The Court denied the Firm’s motion to dismiss the Associate’s IWPCA count.  The IWPCA requires an employer to pay final compensation to a separated employee no later than the next regularly scheduled payday.  Independent contractors, in contrast to employees, aren’t covered by the IWPCA.

The key question when deciding whether someone is an employee or an independent contractor is the level of control exerted over the plaintiff.  The more autonomy a plaintiff has in performing his job functions, the more likely he is deemed an independent contractor and not subject to the IWPCA.

Associate attorneys are generally considered employees under the IWPCA.  While the Associate here had a unique relationship with the Firm in the sense he was entitled to a share of the Firm’s fees, the Court ultimately found the Associate was an employee under the statute as the Firm could still dictate the details of the Associate’s legal work. 

‘Promissory’ Fraud

The Court found the Associate alleged enough facts for his fraud counterclaim to survive the Firm’s motion to dismiss.  In Illinois, a common law plaintiff must plead (1) a false statement of material fact, (2) knowledge or belief by the speaker that a statement is false, (3) intent to induce the plaintiff to act, (4) action by the plaintiff in reliance on the statement, and (5) damages.
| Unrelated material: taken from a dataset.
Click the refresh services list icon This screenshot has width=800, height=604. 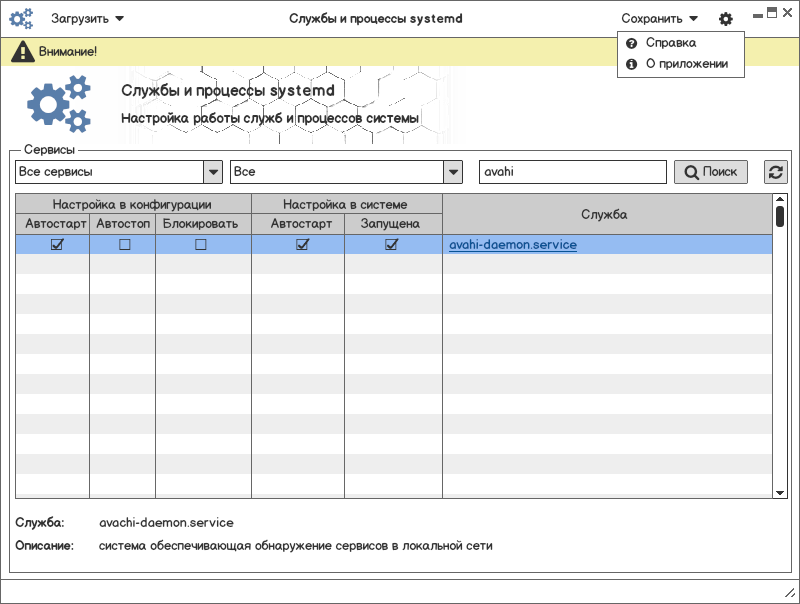tap(775, 172)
Where fraud is predicated on forward-looking/future statements, the claim is a non-actionable “promissory fraud.”  An exception to this rule lies where the fraudulent conduct is part of a scheme to defraud – an exception that governs where there is a pattern of deceptive conduct by a defendant.  As few as two broken promises can amount to a scheme of defraud although that is not the norm. (**6-7).

The court found that the Associate’s allegations that the firm falsely stated it supported him “leaving the nest” and starting his own firm knowing it would later retaliate against him for doing so was factual enough to beat the Firm’s motion to dismiss.

Intentional Infliction of Emotional Distress (IIED)

The Court dismissed the associate’s intentional infliction claims finding that the Firm’s conduct, while possibly vindictive, still wasn’t objectively extreme and outrageous enough to sustain an IIED action.

An IIED plaintiff must show: (1) extreme and outrageous conduct, (2) the defendant’s intent to inflict severe emotional distress or knowledge that there was a high probability his conduct would inflict such distress, and (3) the conduct caused severe emotional distress.  Whether conduct rises to the level of extreme and outrageous is judged on an objective standard based on the facts of a given case and must be more than insults, threats, indignities, annoyances or petty trivialities.  To be actionable, the conduct must be “unendurable by a reasonable person.”

Illinois courts especially disfavor applying the IIED tort to employment settings since nearly every employee could conceivably have a claim based on everyday work stressors.

The Court found that the Firm’s challenged actions – filing a frivolous suit and bad-mouthing the associate to regulatory bodies – while inappropriate and bothersome, didn’t amount to extreme and outrageous conduct that would be unbearable to a reasonable person.  As a result, the Court dismissed the associate’s IIED claim.

Take-aways:

(1) A plaintiff can qualify as an employee under the IWPCA even where he shares in company profits and performs some management functions.  If the employer sufficiently controls the manner and method of plaintiff’s work, he likely meets the employee test;

(2) While promissory fraud normally is not actionable, if the alleged fraud is part of a pattern of misstatements, a plaintiff may have a viable fraud claim – even where there is as few as two broken promises;

(3) A colorable intentional infliction claim requires a showing of extreme and outrageous conduct that go beyond harsh business tactics or retaliatory conduct.  If the conduct doesn’t demonstrate an overt intention to cause mental anguish, it won’t meet the objective outrage standard.